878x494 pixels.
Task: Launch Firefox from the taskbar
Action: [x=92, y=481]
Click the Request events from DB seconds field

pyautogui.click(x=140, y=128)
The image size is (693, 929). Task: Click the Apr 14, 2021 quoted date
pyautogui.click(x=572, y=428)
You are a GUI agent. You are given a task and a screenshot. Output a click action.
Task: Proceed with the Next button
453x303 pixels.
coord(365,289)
********************
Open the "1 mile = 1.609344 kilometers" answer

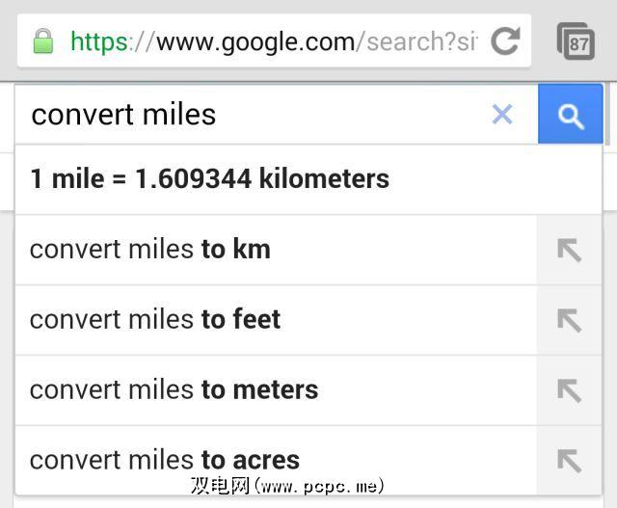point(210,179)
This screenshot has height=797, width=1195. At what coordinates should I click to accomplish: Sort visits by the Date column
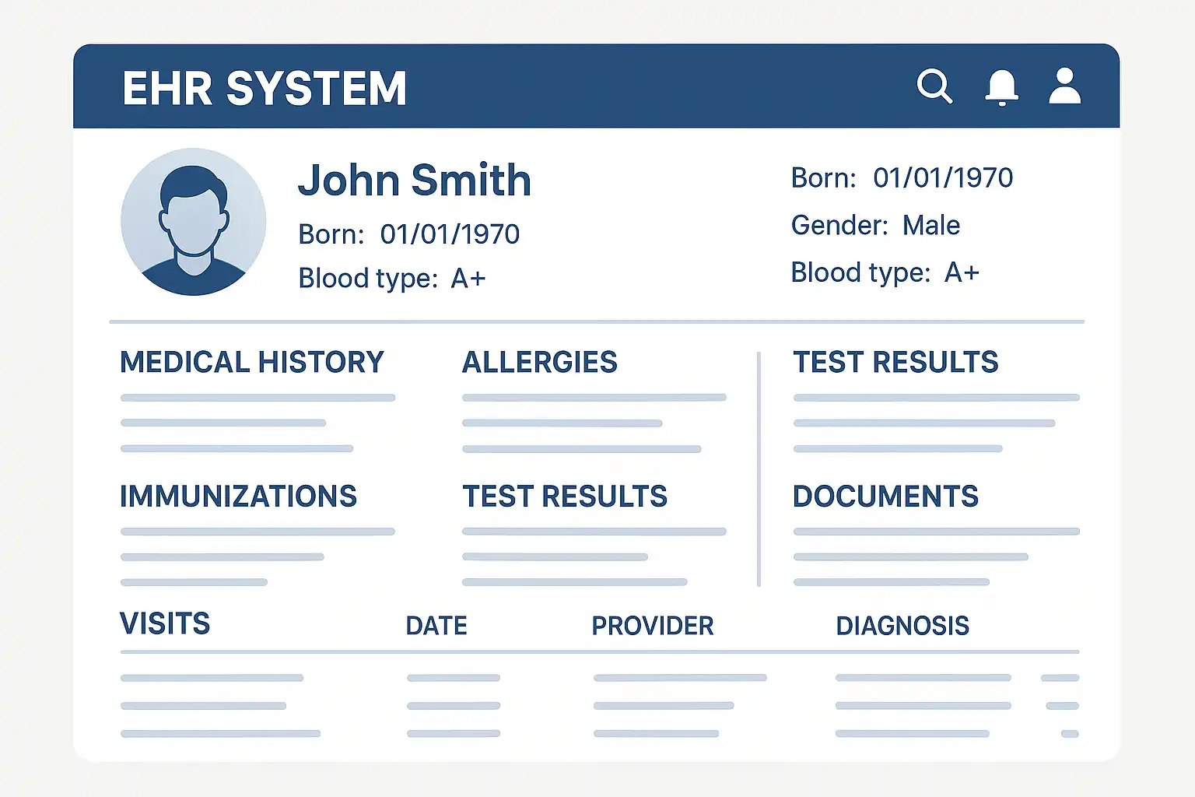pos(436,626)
********************
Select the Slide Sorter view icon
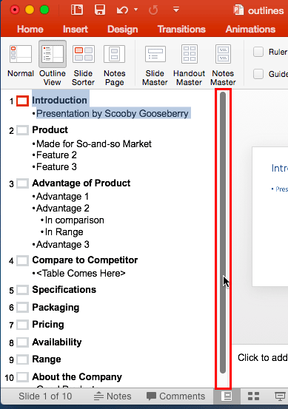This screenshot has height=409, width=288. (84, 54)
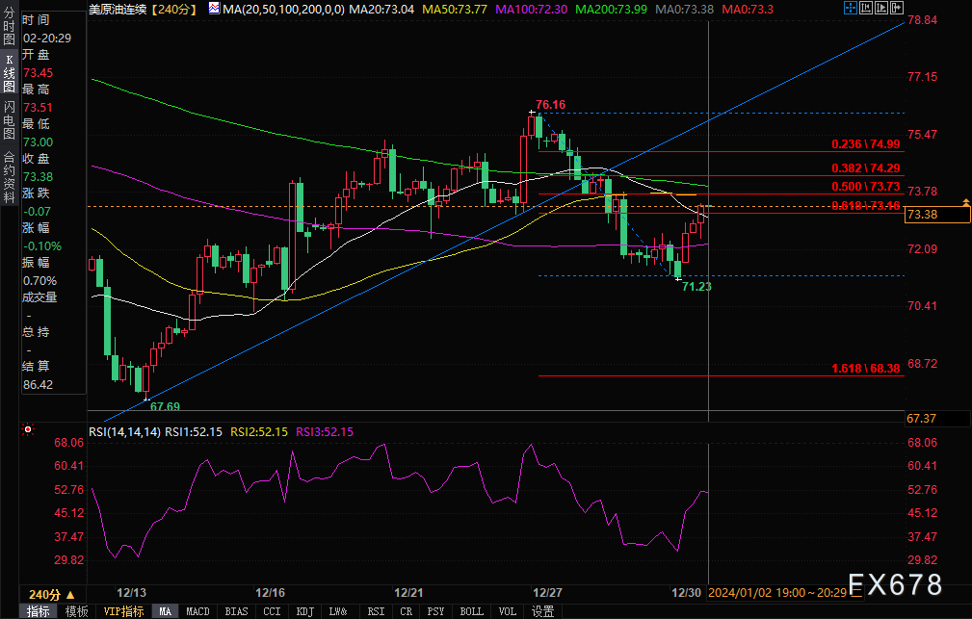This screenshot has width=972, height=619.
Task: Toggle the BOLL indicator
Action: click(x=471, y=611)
********************
REQUIRED TASK: Shift each coordinate value in the answers by adding 45, then write out the entries again with their requests, beginning at the line that has "The image size" and stopping after the line that has "coord(365,289)". Include only those lines.

WRITTEN ANSWER:
The image size is (693, 929). Task: Click the Apr 14, 2021 quoted date
pyautogui.click(x=617, y=473)
You are a GUI agent. You are given a task and a screenshot. Output a click action.
Task: Proceed with the Next button
453x303 pixels.
coord(410,334)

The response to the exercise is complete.